→ Task:
A single figure is required: the number of lines below that contain "computer".

→ Stored data entries:
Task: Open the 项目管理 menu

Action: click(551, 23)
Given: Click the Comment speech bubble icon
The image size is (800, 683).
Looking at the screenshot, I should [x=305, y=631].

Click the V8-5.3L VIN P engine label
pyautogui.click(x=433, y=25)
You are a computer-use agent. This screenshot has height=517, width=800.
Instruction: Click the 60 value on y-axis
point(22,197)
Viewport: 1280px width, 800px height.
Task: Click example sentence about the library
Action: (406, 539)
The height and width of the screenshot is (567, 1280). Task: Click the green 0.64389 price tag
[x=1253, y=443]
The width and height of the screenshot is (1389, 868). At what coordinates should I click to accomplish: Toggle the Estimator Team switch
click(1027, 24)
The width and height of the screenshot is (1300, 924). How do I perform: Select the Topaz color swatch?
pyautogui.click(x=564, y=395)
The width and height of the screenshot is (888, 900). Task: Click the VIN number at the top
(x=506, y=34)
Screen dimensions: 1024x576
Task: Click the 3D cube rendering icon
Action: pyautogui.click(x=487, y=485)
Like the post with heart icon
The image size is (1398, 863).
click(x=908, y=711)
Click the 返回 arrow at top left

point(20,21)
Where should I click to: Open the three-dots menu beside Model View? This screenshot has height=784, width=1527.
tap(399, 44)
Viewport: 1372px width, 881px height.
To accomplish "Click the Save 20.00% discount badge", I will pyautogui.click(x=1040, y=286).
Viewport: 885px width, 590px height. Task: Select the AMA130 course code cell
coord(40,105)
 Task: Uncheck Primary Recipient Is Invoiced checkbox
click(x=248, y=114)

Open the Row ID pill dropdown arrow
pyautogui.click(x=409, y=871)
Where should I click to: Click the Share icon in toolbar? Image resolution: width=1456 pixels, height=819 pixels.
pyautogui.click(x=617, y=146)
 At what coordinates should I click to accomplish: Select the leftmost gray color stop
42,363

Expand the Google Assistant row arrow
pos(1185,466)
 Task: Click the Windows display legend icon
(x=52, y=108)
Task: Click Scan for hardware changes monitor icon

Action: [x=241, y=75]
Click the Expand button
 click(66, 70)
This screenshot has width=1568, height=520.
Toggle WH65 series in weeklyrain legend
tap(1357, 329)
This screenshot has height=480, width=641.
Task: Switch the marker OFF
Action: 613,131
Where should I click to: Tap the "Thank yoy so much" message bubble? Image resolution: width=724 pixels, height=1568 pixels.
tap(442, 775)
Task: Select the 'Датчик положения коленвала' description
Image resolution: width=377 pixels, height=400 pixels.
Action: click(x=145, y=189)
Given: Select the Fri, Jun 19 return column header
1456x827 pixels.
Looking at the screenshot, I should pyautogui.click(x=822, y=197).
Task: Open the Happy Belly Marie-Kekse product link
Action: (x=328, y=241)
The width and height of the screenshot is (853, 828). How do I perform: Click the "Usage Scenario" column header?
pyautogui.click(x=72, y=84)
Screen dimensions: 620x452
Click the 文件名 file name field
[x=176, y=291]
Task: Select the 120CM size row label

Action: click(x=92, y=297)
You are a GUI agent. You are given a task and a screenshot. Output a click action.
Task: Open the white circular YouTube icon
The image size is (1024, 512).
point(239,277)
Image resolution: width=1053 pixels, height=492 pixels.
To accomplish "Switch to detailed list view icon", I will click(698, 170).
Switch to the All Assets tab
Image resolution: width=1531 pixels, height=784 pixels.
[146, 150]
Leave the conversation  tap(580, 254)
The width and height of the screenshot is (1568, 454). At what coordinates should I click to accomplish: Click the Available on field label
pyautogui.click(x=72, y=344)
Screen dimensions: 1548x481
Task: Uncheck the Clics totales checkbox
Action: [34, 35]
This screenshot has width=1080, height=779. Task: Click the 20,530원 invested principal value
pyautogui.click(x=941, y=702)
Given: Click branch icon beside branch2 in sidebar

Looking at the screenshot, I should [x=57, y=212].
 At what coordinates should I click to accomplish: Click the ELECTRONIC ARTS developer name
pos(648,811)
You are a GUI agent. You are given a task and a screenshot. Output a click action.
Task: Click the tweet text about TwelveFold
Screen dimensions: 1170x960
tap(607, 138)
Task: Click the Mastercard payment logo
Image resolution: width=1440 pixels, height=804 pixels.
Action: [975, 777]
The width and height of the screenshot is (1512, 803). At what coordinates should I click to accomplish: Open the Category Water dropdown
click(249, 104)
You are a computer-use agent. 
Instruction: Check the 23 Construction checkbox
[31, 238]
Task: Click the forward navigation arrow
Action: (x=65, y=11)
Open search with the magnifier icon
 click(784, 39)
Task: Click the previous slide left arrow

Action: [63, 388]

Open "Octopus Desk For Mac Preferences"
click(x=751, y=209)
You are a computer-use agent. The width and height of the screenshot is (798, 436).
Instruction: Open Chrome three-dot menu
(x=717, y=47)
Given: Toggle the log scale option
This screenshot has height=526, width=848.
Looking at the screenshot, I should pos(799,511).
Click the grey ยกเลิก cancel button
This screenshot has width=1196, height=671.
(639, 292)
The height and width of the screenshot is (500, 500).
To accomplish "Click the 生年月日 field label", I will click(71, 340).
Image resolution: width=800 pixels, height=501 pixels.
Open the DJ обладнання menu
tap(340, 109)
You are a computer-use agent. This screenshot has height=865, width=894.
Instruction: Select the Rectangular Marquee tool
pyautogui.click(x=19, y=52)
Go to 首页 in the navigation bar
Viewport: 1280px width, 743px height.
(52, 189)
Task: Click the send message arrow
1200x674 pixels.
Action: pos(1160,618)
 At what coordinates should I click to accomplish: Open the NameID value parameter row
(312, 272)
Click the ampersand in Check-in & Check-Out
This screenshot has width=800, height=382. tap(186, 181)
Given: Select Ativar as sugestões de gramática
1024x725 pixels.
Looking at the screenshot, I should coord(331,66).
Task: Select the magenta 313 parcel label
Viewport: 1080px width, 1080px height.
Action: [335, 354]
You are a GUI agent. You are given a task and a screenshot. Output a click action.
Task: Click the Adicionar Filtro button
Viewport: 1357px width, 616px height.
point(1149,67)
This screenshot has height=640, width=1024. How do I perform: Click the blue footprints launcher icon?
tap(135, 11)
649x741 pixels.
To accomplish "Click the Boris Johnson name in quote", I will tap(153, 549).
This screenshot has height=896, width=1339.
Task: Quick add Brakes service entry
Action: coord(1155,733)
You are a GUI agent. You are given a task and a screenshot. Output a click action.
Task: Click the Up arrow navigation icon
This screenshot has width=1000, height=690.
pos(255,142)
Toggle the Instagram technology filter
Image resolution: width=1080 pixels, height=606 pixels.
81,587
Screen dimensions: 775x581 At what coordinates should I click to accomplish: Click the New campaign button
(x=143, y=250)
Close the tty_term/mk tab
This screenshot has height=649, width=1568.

→ Solution:
4